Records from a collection
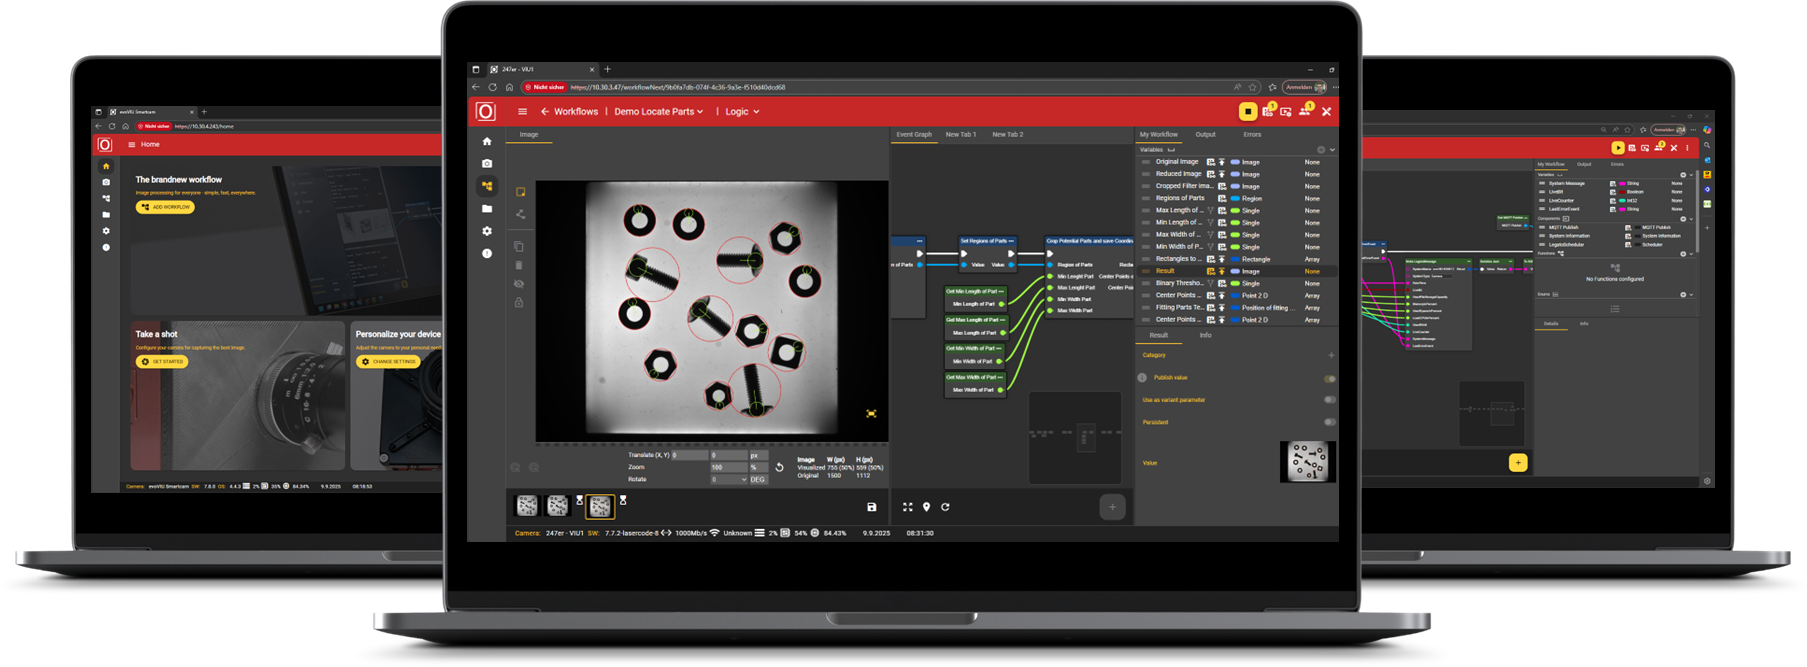Switch to the New Tab 1 tab
The image size is (1807, 667).
pos(960,134)
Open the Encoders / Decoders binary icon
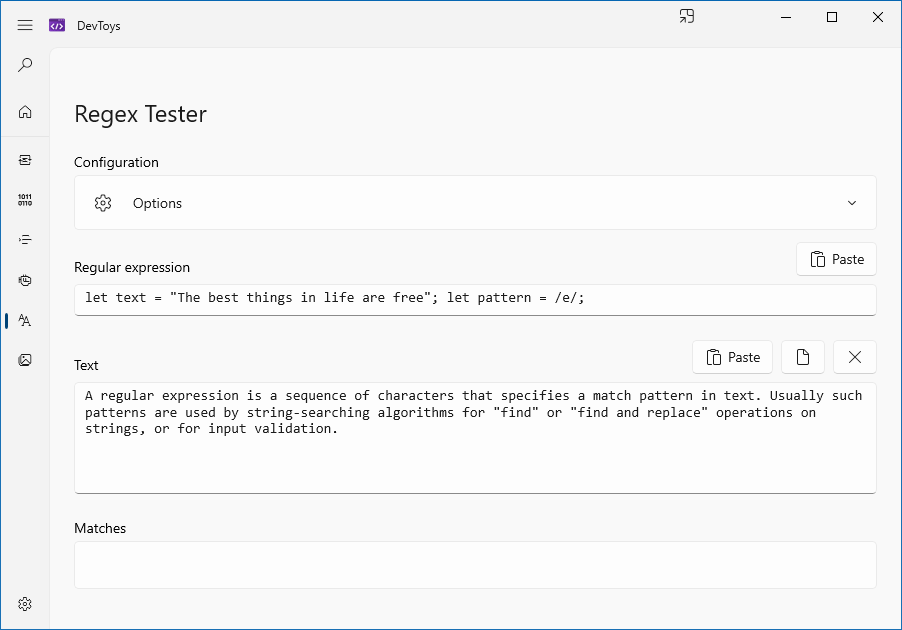Image resolution: width=902 pixels, height=630 pixels. pyautogui.click(x=25, y=200)

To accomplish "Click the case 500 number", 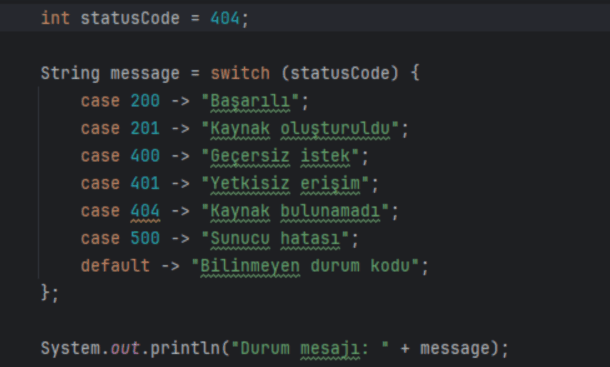I will tap(145, 239).
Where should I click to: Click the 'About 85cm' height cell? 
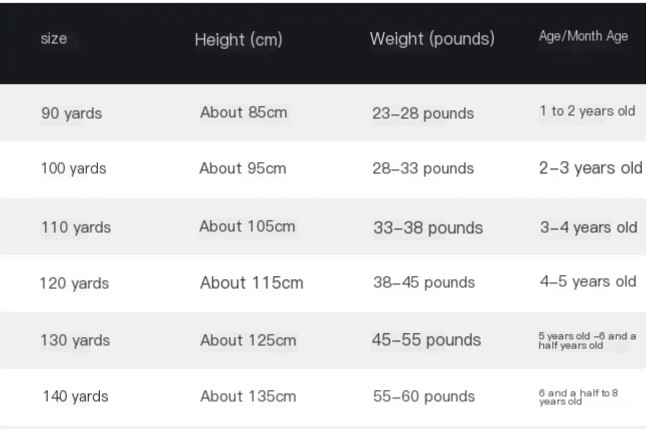[243, 112]
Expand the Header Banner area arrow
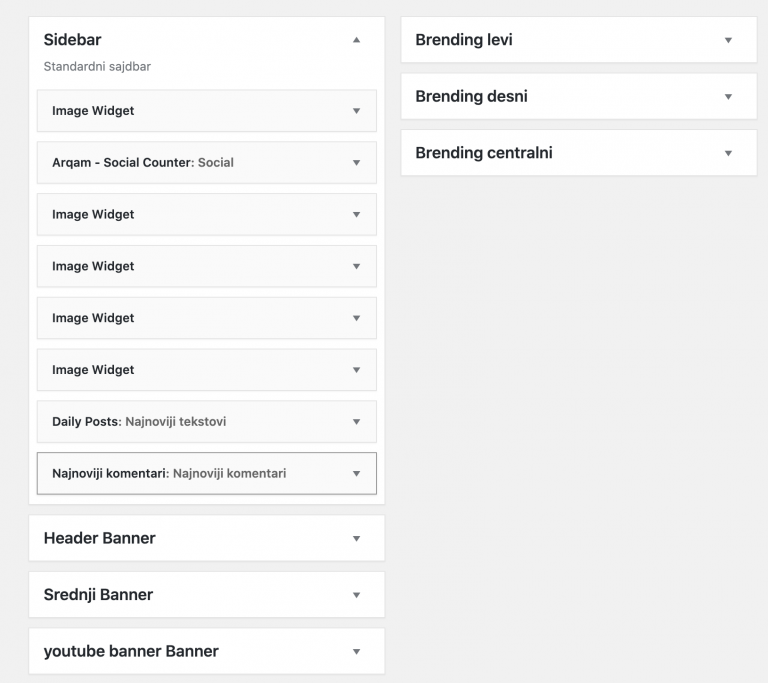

Description of the task — Give back exactly the lines from the one with "Where should I" through the end of the records above, inclusive, and omit any pictures.

Output below —
Where should I click to: Click the 'About 85cm' height cell? 
[243, 112]
Expand the Header Banner area arrow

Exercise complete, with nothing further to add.